BEGIN Data

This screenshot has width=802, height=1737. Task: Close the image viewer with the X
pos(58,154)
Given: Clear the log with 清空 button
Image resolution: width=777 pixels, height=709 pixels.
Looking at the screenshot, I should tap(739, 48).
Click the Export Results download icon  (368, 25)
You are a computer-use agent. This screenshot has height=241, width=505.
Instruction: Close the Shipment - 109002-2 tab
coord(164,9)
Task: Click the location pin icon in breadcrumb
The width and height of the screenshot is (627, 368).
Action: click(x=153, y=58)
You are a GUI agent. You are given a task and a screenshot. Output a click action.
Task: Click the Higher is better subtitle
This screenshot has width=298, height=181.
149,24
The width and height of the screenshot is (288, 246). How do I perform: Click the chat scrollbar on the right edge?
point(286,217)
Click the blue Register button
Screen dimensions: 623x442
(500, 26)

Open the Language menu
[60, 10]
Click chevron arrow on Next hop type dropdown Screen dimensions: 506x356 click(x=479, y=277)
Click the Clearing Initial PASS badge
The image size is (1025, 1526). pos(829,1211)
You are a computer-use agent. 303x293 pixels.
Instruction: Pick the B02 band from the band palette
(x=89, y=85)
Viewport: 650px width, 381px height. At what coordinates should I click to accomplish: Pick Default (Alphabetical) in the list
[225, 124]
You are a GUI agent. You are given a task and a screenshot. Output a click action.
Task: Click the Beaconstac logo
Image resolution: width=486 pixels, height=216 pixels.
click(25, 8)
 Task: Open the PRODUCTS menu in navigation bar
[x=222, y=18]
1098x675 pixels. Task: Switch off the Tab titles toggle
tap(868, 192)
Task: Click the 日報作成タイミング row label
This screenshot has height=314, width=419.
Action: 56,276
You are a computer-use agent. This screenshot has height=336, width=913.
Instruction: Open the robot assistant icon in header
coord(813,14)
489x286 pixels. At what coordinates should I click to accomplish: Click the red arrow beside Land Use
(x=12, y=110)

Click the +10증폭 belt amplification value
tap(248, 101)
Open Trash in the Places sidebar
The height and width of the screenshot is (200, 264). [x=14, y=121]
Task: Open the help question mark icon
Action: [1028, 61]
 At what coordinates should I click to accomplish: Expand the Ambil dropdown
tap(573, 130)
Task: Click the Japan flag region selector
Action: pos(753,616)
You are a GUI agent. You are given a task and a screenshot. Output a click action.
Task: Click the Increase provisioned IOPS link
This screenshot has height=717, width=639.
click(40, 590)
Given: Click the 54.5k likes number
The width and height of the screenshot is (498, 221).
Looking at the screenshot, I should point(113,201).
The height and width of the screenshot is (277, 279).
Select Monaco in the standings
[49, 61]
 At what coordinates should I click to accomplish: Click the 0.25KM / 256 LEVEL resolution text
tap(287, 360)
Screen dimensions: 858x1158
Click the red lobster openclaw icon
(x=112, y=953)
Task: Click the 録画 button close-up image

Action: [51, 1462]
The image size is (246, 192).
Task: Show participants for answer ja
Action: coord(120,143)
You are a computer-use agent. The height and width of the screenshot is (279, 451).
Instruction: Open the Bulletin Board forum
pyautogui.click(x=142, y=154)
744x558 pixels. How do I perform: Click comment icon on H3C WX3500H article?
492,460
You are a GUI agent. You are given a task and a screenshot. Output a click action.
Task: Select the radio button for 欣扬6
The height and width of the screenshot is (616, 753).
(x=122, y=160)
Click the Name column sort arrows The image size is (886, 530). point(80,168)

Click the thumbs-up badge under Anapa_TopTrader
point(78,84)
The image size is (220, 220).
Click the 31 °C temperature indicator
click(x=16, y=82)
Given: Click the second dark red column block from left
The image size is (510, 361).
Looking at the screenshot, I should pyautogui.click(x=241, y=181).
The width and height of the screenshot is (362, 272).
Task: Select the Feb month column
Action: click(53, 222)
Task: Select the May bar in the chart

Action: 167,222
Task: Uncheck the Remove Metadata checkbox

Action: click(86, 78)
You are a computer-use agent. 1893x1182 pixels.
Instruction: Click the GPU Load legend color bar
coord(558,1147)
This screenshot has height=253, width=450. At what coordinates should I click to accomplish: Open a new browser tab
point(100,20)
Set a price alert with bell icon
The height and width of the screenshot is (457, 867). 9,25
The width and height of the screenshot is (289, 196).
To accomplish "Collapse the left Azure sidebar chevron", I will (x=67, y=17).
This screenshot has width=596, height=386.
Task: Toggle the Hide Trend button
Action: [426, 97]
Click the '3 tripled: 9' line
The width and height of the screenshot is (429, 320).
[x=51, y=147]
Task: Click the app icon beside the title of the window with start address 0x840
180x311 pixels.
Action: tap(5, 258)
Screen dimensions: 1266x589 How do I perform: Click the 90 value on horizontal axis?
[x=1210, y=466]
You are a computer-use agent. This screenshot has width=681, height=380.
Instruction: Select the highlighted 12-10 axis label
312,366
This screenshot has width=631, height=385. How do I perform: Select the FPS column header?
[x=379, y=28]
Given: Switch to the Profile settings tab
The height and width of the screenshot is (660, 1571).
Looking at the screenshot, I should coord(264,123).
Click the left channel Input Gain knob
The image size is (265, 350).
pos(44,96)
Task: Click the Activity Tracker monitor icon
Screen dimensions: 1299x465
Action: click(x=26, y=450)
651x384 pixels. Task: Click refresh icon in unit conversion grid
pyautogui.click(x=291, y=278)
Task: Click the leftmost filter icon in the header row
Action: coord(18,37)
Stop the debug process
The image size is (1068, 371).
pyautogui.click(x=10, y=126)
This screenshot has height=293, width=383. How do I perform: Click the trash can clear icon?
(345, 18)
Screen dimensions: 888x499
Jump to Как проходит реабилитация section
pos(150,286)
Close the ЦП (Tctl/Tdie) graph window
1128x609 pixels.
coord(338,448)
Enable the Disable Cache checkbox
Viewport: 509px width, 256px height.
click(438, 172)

END Data

Your instructions:
All lines above that include the word "computer" must be copied into the answer.

Reply:
You are a computer-use agent. This screenshot has height=241, width=505.
You are a computer-use agent. 303x293 pixels.
You are a computer-use agent. This screenshot has height=336, width=913.
You are a computer-use agent. The height and width of the screenshot is (279, 451).
You are a computer-use agent. 1893x1182 pixels.
You are a computer-use agent. This screenshot has width=681, height=380.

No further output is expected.